• **Recorded data**:
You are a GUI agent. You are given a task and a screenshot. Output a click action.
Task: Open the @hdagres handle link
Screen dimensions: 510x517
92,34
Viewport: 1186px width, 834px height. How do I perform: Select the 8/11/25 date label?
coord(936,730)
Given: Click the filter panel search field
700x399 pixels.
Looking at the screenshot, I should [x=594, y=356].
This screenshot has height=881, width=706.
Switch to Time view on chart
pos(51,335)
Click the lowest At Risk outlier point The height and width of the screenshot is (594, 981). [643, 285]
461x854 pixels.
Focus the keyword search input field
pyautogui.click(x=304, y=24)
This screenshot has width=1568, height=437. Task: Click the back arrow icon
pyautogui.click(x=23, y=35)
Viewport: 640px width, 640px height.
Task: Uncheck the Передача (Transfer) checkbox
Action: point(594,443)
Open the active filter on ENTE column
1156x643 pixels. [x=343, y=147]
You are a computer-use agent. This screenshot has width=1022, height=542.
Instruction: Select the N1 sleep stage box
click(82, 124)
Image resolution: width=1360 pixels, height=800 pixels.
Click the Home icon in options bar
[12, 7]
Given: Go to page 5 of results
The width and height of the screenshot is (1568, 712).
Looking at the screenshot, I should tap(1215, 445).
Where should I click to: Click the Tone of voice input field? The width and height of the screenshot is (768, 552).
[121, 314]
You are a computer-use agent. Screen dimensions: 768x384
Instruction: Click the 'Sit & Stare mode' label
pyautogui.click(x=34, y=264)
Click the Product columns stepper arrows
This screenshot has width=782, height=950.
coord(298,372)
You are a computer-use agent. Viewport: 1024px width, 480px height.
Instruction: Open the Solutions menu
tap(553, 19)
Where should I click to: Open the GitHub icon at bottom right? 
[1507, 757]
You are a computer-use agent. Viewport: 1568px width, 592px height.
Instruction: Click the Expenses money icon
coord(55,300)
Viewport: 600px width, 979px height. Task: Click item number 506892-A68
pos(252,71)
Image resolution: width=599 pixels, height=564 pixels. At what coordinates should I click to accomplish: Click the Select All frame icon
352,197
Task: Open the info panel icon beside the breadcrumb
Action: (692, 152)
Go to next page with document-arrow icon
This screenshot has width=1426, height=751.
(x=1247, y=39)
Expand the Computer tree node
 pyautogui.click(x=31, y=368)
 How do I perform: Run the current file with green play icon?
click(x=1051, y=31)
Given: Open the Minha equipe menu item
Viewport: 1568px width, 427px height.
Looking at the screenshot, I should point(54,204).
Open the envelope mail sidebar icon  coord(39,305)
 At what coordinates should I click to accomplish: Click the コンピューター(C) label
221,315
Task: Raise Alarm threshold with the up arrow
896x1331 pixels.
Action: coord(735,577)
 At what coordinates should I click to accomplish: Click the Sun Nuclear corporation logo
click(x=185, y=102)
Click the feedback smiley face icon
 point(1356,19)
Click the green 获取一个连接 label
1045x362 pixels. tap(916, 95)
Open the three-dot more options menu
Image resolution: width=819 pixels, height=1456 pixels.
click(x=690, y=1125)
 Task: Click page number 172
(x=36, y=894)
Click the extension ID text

• **Problem description**: Write out the records again so that each line matches the original exactly.

• **Solution to the exercise**:
You are a GUI agent. You are given a task and a screenshot. Output a click action.
Task: Open the @hdagres handle link
Screen dimensions: 510x517
92,34
Viewport: 1186px width, 834px height. How do I perform: Select the 8/11/25 date label?
coord(936,730)
Given: Click the filter panel search field
700x399 pixels.
Looking at the screenshot, I should [x=594, y=356].
This screenshot has height=881, width=706.
Switch to Time view on chart
pos(51,335)
Click the lowest At Risk outlier point The height and width of the screenshot is (594, 981). [643, 285]
461x854 pixels.
Focus the keyword search input field
pyautogui.click(x=304, y=24)
This screenshot has width=1568, height=437. Task: Click the back arrow icon
pyautogui.click(x=23, y=35)
Viewport: 640px width, 640px height.
Task: Uncheck the Передача (Transfer) checkbox
Action: point(594,443)
Open the active filter on ENTE column
1156x643 pixels. [x=343, y=147]
You are a computer-use agent. This screenshot has width=1022, height=542.
Instruction: Select the N1 sleep stage box
click(82, 124)
Image resolution: width=1360 pixels, height=800 pixels.
Click the Home icon in options bar
[12, 7]
Given: Go to page 5 of results
The width and height of the screenshot is (1568, 712).
Looking at the screenshot, I should tap(1215, 445).
Where should I click to: Click the Tone of voice input field? The width and height of the screenshot is (768, 552).
[121, 314]
You are a computer-use agent. Screen dimensions: 768x384
Instruction: Click the 'Sit & Stare mode' label
pyautogui.click(x=34, y=264)
Click the Product columns stepper arrows
This screenshot has width=782, height=950.
coord(298,372)
You are a computer-use agent. Viewport: 1024px width, 480px height.
Instruction: Open the Solutions menu
tap(553, 19)
Where should I click to: Open the GitHub icon at bottom right? 
[1507, 757]
You are a computer-use agent. Viewport: 1568px width, 592px height.
Instruction: Click the Expenses money icon
coord(55,300)
Viewport: 600px width, 979px height. Task: Click item number 506892-A68
pos(252,71)
Image resolution: width=599 pixels, height=564 pixels. At what coordinates should I click to accomplish: Click the Select All frame icon
352,197
Task: Open the info panel icon beside the breadcrumb
Action: (692, 152)
Go to next page with document-arrow icon
This screenshot has width=1426, height=751.
(x=1247, y=39)
Expand the Computer tree node
 pyautogui.click(x=31, y=368)
 How do I perform: Run the current file with green play icon?
click(x=1051, y=31)
Given: Open the Minha equipe menu item
Viewport: 1568px width, 427px height.
Looking at the screenshot, I should point(54,204).
Open the envelope mail sidebar icon  coord(39,305)
 At what coordinates should I click to accomplish: Click the コンピューター(C) label
221,315
Task: Raise Alarm threshold with the up arrow
896x1331 pixels.
Action: coord(735,577)
 At what coordinates should I click to accomplish: Click the Sun Nuclear corporation logo
click(x=185, y=102)
Click the feedback smiley face icon
 point(1356,19)
Click the green 获取一个连接 label
1045x362 pixels. tap(916, 95)
Open the three-dot more options menu
Image resolution: width=819 pixels, height=1456 pixels.
click(x=690, y=1125)
 Task: Click page number 172
(x=36, y=894)
Click the extension ID text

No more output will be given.